Cellular extracts were prepared as described with minor modifications (Medvedev et al., 2000). Ten micrograms of total protein were resuspended in a Proprep buffer (iNtRON Biotechnology, Seongnam, Korea), boiled for 5 min, resolved by 12% SDS-PAGE in a Tris/glysine/SDS buffer (25 mM Tris, 250 mM glysine, 0.1% SDS), and blotted onto nitrocellulose membranes (100 V, 2 h, 4 °C). After blocking for 1 h in TBS-T (20 mM Tris–HCL, 150 mM NaCl, 0.1% Tween 20) containing 5% nonfat milk, membranes were washed three times in TBS-T and probed overnight with anti-phospho-MAPK Ab (Cell signaling, Danvers, MA), in TBS-T containing 5% BSA. After being washed three times with Tris-buffered saline-Tween (TBS-T), the membranes were incubated with secondary horseradish-peroxidase (HRP)-conjugated donkey anti-rabbit Ig for 2 h and washed five times in TBS-T; target proteins were detected using ECL reagents (GE Healthcare Biosciences) according to the manufacturer's description.

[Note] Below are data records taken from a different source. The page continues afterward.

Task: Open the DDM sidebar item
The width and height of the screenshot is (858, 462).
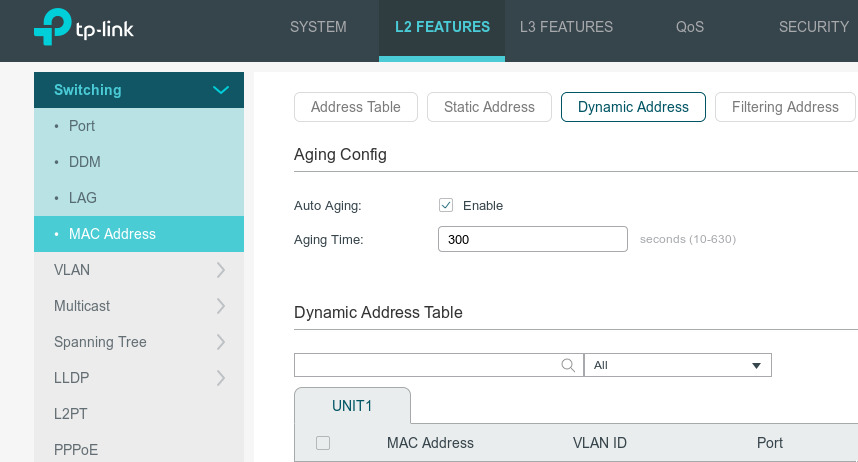Action: coord(85,162)
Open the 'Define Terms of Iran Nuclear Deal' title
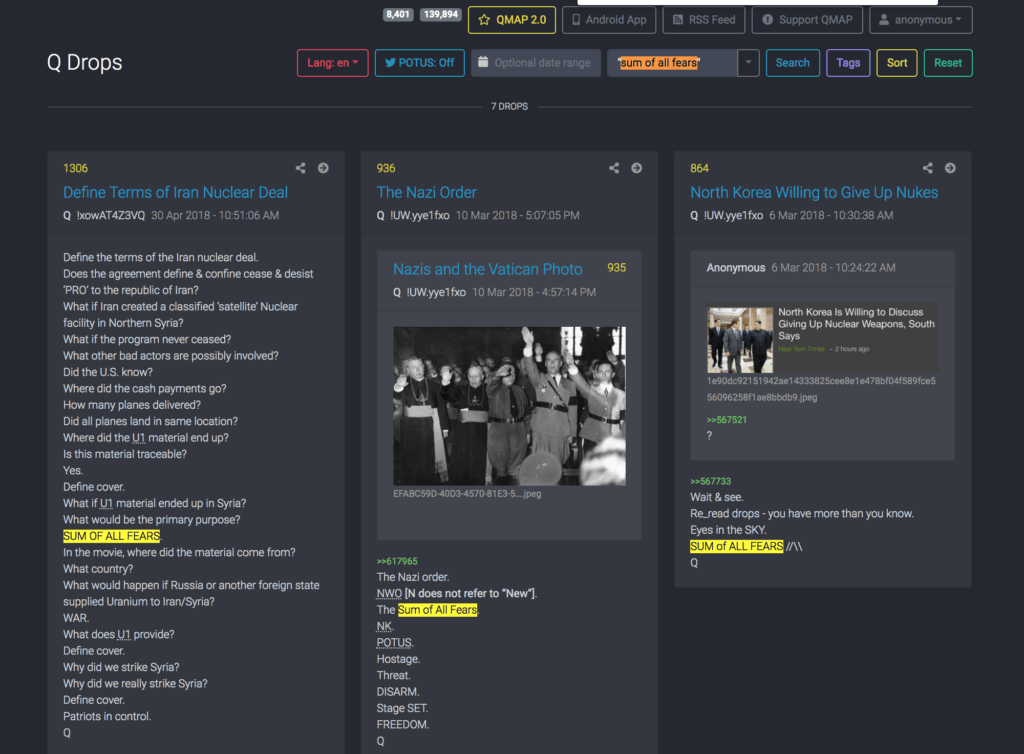Viewport: 1024px width, 754px height. (175, 192)
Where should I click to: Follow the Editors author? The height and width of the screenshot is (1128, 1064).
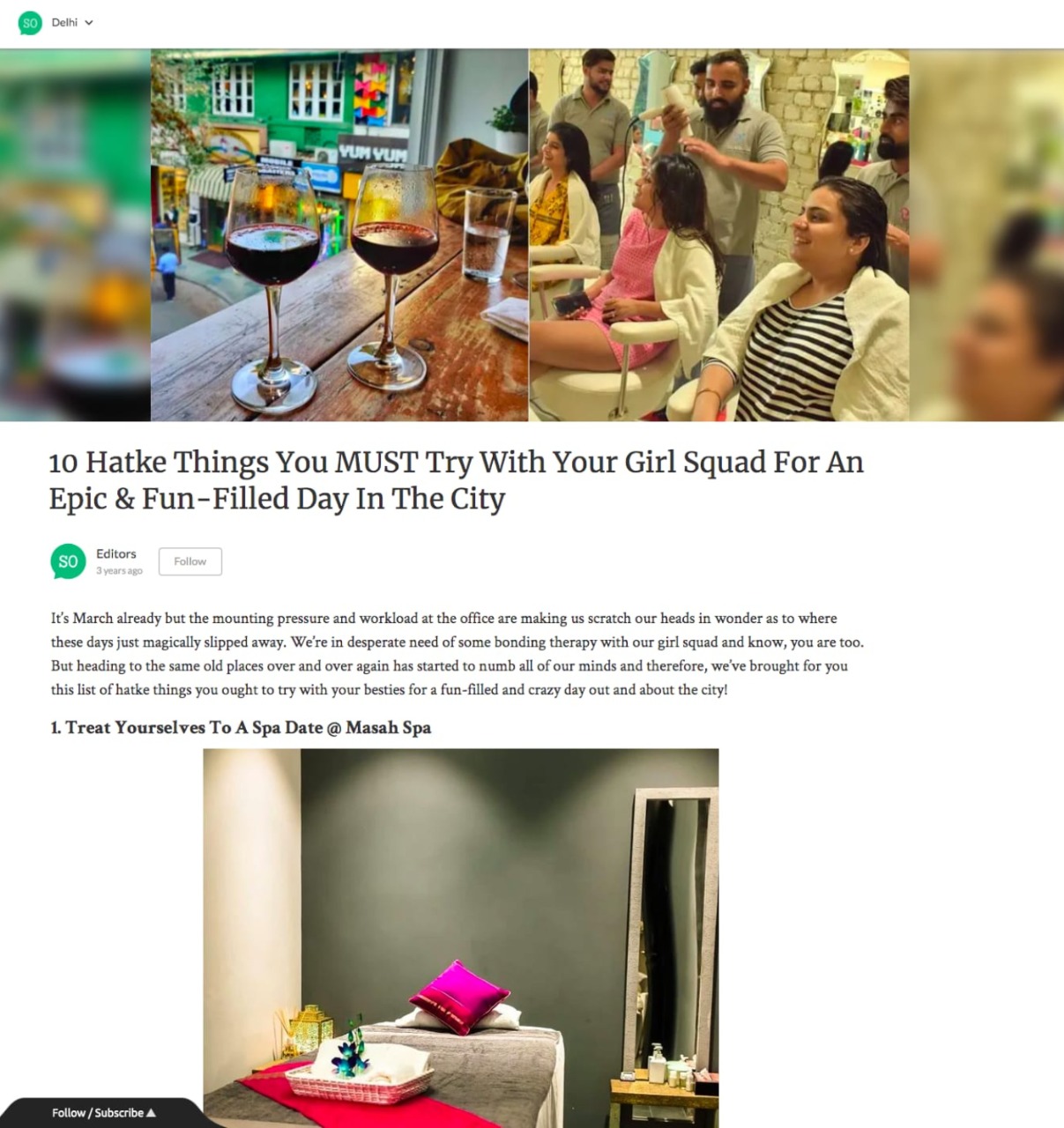click(x=190, y=561)
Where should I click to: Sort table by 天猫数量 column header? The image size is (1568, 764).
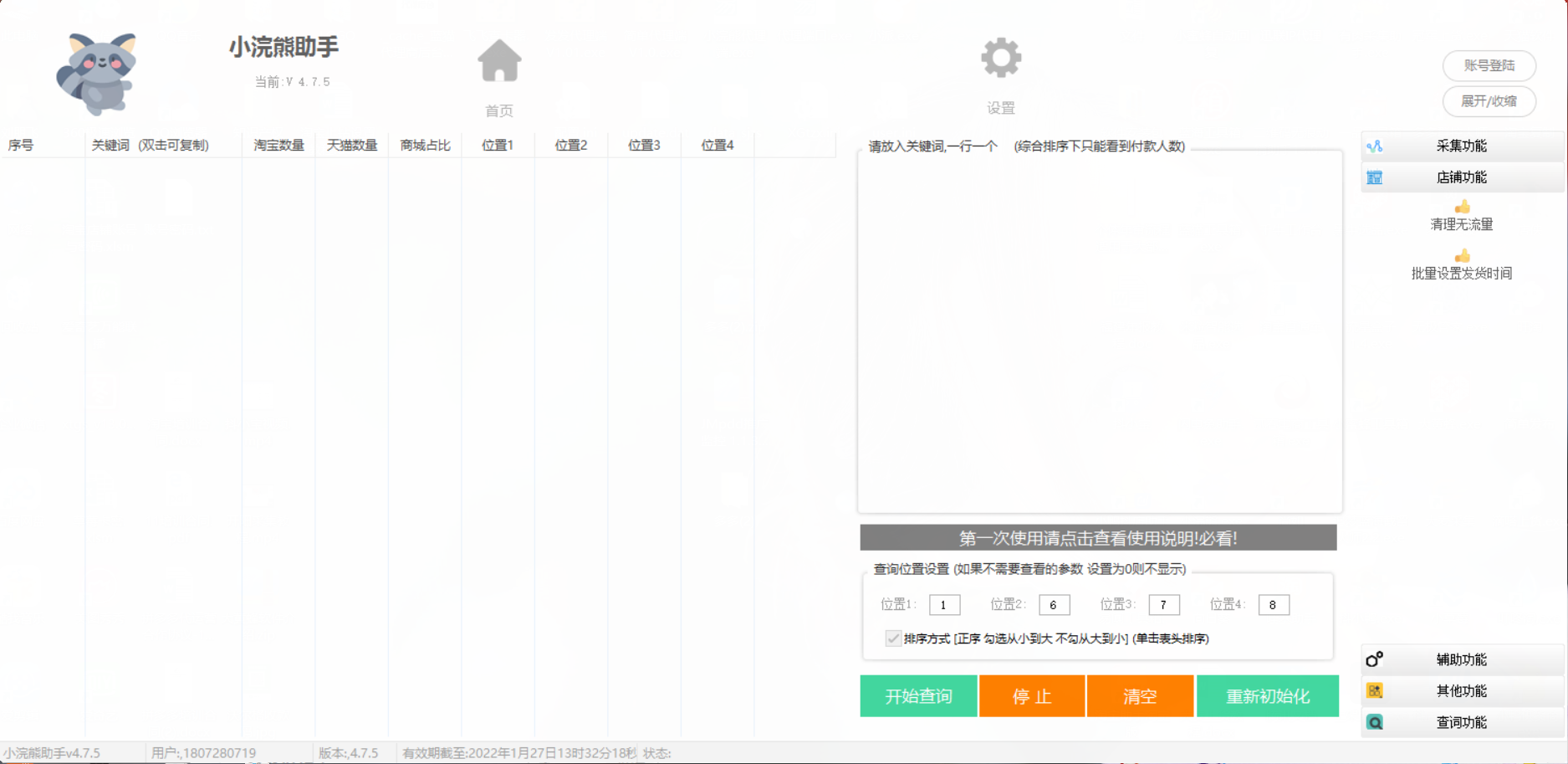coord(351,146)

Reverse transcription (RT)-PCR analysis

THP-1 cells were seeded at a density of 2 × 106 cells mL−1 in six-well tissue culture plates and stimulated with gDNA and/or LPS. Untreated cells were used as controls. Total cellular RNA was extracted using RNA isolation Solvent RNA-Bee (iNtRON Biotechnology), according to the manufacturer's protocol. The amount and quality of RNA were determined by spectrophotometry. cDNAs from total RNA were prepared with the ImProm-II™ Reverse Transcription System (Promega, Madison, WI) according to the manufacturer's instructions. RT-PCR was performed using specific primers for the selected genes, and mRNA expression was normalized to glyceraldehyde 3-phosphate dehydrogenase (GAPDH). PCR products were analyzed on 1% agarose gels visualized with ethidium bromide.

Statistical analysis

All experiments were performed at least three times. The data shown are representative results of the mean ± SD of triplicate experiments. Differences were judged to be statistically significant when the P-value was < 0.05.

Results

gDNA inhibited LPS-induced TNF-α production

We examined the hypothesis that Lactobacillus gDNA (p-gDNA) would inhibit TNF-α production based on our previous observation that Lactobacillus LTA reduces LPS-induced TNF-α production. THP-1 cells pretreated with 1 and 10 μg mL−1 of p-gDNA or S. aureus genomic DNA (a-gDNA) followed by re-stimulation with 0.5 μg mL−1 of LPS displayed significantly less LPS-induced TNF-α production (Fig. 1a). The inhibitory efficiency of gDNAs increased gradually with the gDNA pretreatment time (Fig. 1b).

Figure 1.

gDNA inhibited LPS-induced TNF-α production. (a) THP-1 cells were pretreated for 24 h with p-gDNA or a-gDNA at the concentrations listed, and re-stimulated with 0.5 μg mL−1LPS for 6 h. (b) Cells were pretreated with 10 μg mL−1 p-gDNA or a-gDNA for the indicated times, and re-stimulated with 0.5 μg mL−1LPS for 6 h. In all experiments, the TNF-α level in the culture supernatants was determined using ELISA.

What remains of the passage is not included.